Suat UNGAN
Punto:
Dinle
Türkiye’de seçimlerin sonucu kadar iptal edilen oyların sayısı da konuşulmaktadır.
Yüksek Seçim Kurulu kendisinin vermiş olduğu biçim ve renkte olmayan, arkasında sandık kurulu mührü ve TC Yüksek Seçim Kurulu filigranı bulunmayan, hiçbir yerine “evet” ya da “tercih” mührü basılmayan, siyasi partilere veya bağımsız adaylara ayrılan alanlarda birden fazla mühür olan, siyasi partilere veya bağımsız adaylara ait bölümleri karalanmış, çizilmiş veya işaretlenmiş olan oy pusulalarını geçersiz saymaktadır.
1 Kasım 2015’te 697 bin; 24 Haziran’da 1 milyon 53 bini geçersiz sayılmıştı. 31 Mart’ta yapılan seçimlerde ise geçersiz oyların sayısı 1 milyon 395 bin 233’tür.
8 milyon 731 bin 330’u oyun kullanıldığı İstanbul’da ise geçersiz oyların sayısı 290 bin 394 olarak açıklandı. Oyların geçersiz sayılmasında birçok adaya aynı anda oy verme işleminin olması da etkilidir. Fakat bunun yanında geçersiz oyların sayısının fazla olması insanımızın eğitim durumunu da göstermektedir.

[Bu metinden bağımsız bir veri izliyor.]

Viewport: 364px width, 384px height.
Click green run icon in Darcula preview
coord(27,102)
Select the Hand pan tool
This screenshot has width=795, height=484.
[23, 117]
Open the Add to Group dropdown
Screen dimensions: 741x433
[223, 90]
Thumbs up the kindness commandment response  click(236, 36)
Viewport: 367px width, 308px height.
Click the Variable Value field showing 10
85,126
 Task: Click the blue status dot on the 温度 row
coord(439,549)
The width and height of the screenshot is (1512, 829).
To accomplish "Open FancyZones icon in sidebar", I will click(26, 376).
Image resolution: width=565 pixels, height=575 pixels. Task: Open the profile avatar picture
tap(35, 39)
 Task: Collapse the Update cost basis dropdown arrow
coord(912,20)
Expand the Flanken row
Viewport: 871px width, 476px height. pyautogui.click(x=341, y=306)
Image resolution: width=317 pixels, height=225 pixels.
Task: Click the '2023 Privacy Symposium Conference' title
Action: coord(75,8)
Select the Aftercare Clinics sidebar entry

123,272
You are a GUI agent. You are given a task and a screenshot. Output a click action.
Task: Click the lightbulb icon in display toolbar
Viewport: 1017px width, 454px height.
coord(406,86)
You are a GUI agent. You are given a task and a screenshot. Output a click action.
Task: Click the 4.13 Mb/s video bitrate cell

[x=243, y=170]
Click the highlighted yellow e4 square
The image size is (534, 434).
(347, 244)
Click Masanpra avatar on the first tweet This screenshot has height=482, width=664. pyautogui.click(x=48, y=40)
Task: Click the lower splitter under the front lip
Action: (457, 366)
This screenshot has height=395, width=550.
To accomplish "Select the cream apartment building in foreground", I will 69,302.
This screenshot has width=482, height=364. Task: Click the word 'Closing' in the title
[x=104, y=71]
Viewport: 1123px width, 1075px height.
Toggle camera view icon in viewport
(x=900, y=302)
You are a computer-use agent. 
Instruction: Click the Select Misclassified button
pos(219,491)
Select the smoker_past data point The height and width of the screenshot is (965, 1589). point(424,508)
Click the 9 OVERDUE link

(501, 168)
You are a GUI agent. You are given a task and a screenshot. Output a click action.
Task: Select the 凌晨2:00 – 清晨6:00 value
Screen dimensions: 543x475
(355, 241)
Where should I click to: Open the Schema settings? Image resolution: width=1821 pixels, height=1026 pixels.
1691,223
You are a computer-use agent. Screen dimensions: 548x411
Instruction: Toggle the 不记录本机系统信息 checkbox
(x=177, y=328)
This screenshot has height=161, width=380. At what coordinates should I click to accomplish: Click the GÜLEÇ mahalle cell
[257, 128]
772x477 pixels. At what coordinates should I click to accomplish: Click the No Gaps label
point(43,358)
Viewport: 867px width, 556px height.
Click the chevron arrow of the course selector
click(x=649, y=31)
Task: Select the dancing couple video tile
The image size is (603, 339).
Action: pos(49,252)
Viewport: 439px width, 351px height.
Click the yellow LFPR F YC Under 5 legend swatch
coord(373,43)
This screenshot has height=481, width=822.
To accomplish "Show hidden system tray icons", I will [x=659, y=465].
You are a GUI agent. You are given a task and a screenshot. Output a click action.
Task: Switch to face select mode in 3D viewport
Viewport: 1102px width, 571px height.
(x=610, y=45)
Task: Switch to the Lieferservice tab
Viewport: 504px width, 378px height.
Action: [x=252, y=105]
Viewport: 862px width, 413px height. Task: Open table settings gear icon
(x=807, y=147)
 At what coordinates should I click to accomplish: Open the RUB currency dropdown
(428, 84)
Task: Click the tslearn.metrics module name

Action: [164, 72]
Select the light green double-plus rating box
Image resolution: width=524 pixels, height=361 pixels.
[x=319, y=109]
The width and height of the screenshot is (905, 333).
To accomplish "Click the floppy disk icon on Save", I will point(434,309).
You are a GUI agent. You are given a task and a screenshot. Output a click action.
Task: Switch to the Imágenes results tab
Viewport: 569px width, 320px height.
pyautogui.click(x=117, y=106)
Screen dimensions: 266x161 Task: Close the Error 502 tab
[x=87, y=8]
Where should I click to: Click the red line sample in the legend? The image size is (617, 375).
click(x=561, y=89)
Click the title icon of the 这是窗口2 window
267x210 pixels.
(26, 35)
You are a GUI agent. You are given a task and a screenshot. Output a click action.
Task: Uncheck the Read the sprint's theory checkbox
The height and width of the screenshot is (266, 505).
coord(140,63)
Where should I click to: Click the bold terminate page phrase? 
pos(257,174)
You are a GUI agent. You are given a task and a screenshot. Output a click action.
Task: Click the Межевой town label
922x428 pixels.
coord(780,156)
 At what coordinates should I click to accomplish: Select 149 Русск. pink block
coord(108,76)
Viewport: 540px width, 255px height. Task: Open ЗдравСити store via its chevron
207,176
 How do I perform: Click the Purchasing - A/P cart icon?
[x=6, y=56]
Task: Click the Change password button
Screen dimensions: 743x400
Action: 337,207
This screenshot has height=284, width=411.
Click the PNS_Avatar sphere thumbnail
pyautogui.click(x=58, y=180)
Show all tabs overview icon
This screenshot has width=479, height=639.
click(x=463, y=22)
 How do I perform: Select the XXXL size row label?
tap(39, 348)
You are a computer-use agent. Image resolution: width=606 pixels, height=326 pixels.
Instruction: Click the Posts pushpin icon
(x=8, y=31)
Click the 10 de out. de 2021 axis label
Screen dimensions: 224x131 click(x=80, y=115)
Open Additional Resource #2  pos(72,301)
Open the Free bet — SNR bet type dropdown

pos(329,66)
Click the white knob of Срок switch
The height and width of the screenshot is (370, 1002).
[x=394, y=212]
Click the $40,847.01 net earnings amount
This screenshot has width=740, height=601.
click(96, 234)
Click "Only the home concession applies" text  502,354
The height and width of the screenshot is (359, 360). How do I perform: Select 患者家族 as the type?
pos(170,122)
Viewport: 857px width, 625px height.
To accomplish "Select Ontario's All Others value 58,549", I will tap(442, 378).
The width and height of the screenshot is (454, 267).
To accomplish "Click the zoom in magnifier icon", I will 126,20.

2012 yılında Belçika’ya yaptığımız bir gezi oradaki seçim dönemine denk gelmişti. Seçimlerin kalitesini ve işleyişini merak ederek oy kullanılan bir spor salonuna girdiğimizde insanların kartondan çevrili onlarca bilgisayarda oylarını kullandıklarına şahit olmuştuk. Seçim bitiminden bir saat sonra da tüm sonuçlar açıklanmıştı. Türkiye’nin böyle bir uygulamaya yakın zamanda geçme ihtimali görünmemektedir.
Bizler bir dönem Hindistan’dan gelen ve parmaklarımıza sürülen mürekkeplerden kurtulduk. Fakat bu alanda daha fazla yol kat etmemiz gerektiği aşikârdır.
Geçersiz oylardan çok daha tehlikeli olan durum, seçim sonuçlarına bir vesile ile müdahale edildiği iddiasının bulunmasıdır. Hile yapılan, yanlış tutulan tutanakların olması ülkemiz için çok üzücü bir durumdur.
Birkaç olayın dışında insanımız namusu, şerefi ve bir birine duymuş olduğu saygısı ile sandıklara gitmiş, oyunu demokratik ortamda kullanmıştır. Bu durumda bir sorunumuz yoktur. Türkiye’de sorunların birçoğu okumuş kesimden kaynaklanmaktadır. Halkın oyunu çalarak yanlış beyanda bulunan kişilerin bankayı soyanlardan hiçbir farkı yoktur. Hatta bankayı soyanlardan daha ağır bir tahribatı bu millete yapmaktadırlar.
Hangi partiden, hangi gruptan olursa olsun, karşı tarafın oyunu çalan, haksızlık, hilekârlık yapan kişiler en aşağılık, en namussuz insanlardır. Bilinçli ve tekrarlı olarak bu haksızlığı yapan kişilerin en ağır şekilde cezalandırılması gerekmektedir. Yüz yıldır yerleştirmeye çalıştığımız demokrasi kültürümüzün bu hainler tarafından heba edilmesine kimse göz yummamalıdır.
İnsanımızın, ülkesini yönetenlere karşı duymuş olduğu emniyetten zerre kadar şüphe etmemesi için hem geçersiz sayılan oyların içeriğinin hem de yanlış tutulan tutanakların doğrusunun bir önce açıklanması gerekmektedir.
Seçim sonuçlarına herkes saygı göstermek zorundadır. Fakat tek bir oy bile olsa birisinin hanesine haksız bir sayının yazılması namuslu olan herkesi rahatsız etmelidir.